According to Ezekwesili, “All those African Presidents, Prime Ministers and Ministers must not return to our continent from China, without imbibing the spirit of deep market reforms from 1978 that changed it from a statist to a market-based economy and triggered its average 10-11 percent GDP growth annually.”
How China benefits from these deals?
Asides looking to become the top global power, China has the challenge of steel glut. According to a report by BMI Research, China will produce over 825 million metric tons of crude steel in 2018, a 0.5 percentage increase from 2016 but the country might not consume half of its production. Statistics show that in July 2018, China had already produced around 81.24 million metric tons of crude steel.
Over the past two decades, the Chinese steel industry has increased its output significantly and has grown into the world’s largest crude steel producing country and there have been concerns that the Asian country is dumping its cheap steel in so many countries. China has devised alternative ways to push out its steel through signing infrastructural deals and having Chinese companies use its steel for the construction of roads, bridges, railways and even cars.

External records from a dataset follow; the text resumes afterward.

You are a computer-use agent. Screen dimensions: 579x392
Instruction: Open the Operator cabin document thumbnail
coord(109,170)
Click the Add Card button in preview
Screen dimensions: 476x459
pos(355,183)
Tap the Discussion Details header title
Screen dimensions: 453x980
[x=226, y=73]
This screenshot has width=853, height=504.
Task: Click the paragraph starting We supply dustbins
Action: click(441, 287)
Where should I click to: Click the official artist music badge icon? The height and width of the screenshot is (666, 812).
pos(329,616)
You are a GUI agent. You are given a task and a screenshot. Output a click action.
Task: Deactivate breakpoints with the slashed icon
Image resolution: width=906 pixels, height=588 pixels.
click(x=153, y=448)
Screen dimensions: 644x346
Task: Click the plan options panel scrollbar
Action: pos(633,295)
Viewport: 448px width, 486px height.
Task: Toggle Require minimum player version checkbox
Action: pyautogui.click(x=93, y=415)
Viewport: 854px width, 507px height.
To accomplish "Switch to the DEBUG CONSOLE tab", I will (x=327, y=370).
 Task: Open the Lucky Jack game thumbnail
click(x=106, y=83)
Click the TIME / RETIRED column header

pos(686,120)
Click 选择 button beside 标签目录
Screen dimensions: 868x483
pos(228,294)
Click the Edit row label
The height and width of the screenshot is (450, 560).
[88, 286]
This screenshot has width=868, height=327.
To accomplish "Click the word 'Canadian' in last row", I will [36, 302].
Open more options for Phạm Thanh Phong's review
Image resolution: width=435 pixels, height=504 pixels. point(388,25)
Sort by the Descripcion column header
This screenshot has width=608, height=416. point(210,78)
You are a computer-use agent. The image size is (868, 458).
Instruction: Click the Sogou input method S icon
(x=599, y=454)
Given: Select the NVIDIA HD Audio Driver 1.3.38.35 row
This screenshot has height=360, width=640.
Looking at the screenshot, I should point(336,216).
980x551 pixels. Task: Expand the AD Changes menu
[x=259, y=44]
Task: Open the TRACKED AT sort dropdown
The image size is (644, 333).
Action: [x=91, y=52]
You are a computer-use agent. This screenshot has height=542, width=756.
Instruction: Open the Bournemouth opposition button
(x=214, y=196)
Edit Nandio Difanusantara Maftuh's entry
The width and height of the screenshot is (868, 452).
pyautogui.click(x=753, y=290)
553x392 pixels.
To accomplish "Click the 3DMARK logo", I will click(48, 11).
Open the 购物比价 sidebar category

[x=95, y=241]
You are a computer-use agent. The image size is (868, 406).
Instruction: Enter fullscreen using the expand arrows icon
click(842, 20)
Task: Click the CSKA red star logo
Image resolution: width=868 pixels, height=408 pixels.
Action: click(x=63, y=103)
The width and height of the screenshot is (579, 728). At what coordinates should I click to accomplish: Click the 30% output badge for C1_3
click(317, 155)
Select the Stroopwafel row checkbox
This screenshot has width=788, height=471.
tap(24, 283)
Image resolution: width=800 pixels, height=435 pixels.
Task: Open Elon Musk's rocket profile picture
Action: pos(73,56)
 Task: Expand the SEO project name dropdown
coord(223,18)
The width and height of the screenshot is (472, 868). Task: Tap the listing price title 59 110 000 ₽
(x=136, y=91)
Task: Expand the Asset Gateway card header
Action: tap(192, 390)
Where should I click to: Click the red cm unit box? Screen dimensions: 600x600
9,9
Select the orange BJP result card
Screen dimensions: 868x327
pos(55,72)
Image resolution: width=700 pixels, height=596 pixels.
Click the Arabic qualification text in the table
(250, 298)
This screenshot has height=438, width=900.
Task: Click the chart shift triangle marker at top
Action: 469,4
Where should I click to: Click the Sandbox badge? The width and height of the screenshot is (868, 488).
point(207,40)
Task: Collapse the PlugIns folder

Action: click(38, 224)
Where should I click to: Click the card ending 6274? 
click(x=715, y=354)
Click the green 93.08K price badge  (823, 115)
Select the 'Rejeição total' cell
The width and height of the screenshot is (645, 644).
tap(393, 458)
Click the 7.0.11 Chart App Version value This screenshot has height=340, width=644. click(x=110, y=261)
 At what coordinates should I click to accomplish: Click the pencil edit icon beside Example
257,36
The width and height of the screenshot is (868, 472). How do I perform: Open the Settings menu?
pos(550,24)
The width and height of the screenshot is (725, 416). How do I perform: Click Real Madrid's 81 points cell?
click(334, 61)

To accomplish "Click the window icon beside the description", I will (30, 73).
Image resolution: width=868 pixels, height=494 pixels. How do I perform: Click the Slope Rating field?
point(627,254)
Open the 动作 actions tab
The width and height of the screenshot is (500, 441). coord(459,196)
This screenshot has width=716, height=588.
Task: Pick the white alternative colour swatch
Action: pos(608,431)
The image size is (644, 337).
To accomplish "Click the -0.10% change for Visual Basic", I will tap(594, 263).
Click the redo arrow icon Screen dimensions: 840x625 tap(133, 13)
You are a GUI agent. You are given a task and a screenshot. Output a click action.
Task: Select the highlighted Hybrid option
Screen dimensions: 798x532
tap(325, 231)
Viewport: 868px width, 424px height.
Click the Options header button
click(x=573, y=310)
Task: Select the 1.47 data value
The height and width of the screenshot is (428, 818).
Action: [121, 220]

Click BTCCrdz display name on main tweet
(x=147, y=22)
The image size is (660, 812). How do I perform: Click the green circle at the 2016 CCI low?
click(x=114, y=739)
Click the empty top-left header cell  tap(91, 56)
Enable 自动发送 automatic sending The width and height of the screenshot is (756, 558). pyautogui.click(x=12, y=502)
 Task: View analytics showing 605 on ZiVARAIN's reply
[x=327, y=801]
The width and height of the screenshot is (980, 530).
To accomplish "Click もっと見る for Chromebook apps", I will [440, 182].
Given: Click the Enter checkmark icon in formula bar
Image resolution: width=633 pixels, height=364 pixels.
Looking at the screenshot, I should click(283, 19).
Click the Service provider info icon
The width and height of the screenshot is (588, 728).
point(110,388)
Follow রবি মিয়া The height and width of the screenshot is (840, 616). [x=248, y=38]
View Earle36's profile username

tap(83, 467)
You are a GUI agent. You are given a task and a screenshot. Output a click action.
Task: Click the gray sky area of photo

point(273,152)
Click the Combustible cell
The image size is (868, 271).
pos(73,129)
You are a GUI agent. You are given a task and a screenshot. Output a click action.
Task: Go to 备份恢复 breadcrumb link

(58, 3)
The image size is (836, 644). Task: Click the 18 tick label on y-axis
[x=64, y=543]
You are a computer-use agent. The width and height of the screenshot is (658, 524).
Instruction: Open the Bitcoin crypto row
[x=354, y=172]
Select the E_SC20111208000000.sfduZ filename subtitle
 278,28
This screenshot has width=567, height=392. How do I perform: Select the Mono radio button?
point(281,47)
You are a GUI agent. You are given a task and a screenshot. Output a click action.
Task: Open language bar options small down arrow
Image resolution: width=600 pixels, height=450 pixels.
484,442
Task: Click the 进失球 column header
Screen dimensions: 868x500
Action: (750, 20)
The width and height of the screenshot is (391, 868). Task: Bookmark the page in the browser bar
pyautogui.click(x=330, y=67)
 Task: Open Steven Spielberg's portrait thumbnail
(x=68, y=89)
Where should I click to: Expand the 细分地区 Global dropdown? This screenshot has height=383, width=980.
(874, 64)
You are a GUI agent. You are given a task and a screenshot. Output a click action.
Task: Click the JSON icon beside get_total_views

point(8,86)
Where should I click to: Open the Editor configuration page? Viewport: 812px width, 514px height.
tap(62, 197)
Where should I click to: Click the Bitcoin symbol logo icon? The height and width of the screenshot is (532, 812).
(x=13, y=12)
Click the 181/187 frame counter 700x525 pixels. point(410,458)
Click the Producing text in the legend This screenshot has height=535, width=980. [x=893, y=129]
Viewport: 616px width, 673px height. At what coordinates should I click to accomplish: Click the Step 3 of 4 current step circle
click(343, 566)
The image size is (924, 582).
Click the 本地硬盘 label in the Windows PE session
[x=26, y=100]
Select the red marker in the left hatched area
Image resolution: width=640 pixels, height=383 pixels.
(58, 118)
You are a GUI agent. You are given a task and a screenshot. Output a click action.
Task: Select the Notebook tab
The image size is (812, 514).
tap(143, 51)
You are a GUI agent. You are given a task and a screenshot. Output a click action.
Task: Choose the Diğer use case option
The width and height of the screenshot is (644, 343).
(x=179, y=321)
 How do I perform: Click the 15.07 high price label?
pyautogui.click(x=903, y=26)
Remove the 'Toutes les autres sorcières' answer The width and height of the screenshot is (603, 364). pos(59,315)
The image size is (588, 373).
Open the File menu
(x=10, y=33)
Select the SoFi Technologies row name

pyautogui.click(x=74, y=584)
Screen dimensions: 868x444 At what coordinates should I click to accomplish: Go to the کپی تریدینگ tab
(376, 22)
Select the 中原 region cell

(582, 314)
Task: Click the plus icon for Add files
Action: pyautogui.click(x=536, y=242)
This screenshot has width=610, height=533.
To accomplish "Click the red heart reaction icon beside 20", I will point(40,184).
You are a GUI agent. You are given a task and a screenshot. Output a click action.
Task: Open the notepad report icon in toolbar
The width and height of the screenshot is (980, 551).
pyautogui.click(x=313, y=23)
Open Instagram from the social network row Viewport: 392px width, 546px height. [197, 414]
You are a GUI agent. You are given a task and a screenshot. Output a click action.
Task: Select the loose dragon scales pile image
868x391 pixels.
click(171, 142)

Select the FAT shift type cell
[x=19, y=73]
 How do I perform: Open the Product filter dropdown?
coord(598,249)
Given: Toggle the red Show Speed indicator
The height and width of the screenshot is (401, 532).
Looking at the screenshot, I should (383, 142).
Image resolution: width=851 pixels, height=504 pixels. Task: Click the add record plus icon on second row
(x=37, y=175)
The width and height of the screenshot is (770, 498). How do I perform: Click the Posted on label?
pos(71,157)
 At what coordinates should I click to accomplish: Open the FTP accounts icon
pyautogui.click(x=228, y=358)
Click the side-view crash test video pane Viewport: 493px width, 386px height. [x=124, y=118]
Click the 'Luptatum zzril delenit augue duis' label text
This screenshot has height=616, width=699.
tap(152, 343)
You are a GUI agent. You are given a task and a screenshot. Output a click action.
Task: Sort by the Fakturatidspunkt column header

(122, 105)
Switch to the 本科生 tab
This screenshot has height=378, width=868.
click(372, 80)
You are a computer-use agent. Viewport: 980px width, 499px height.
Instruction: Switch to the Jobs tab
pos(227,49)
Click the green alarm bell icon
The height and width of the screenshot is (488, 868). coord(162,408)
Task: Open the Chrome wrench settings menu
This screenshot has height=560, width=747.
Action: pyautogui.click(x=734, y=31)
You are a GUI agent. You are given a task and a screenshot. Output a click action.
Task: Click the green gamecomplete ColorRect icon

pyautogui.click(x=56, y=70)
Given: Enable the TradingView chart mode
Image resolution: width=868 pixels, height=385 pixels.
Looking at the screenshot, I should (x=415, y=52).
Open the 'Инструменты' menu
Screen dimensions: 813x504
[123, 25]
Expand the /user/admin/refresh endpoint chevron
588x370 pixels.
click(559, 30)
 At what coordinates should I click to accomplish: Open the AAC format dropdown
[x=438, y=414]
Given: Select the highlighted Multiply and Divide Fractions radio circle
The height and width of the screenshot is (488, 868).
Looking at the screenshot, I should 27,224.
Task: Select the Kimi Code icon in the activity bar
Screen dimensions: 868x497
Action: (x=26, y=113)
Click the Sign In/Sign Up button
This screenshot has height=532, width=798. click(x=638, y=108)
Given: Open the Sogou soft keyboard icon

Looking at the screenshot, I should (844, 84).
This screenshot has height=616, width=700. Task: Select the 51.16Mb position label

Even the Director of industrial policy at China’s Ministry of Industry, Miao Changxing noted that Chinese Enterprises could begin pushing its steel by supporting infrastructure, setting up joint venture enterprises and setting up distribution centres in its host countries. This act, China has already begun perfecting, by issuing loans and signing infrastructure deals with countries on the continent.
In the guise of helping Africa develop, creating jobs and fostering a seemingly symbiotic relationship, China is not only leaving Africa in more debt than it can repay by offering cheap lodeals, it is also benefiting by heading these construction projects, selling their steel and making huge money from the continent while milking Africa’s natural resources.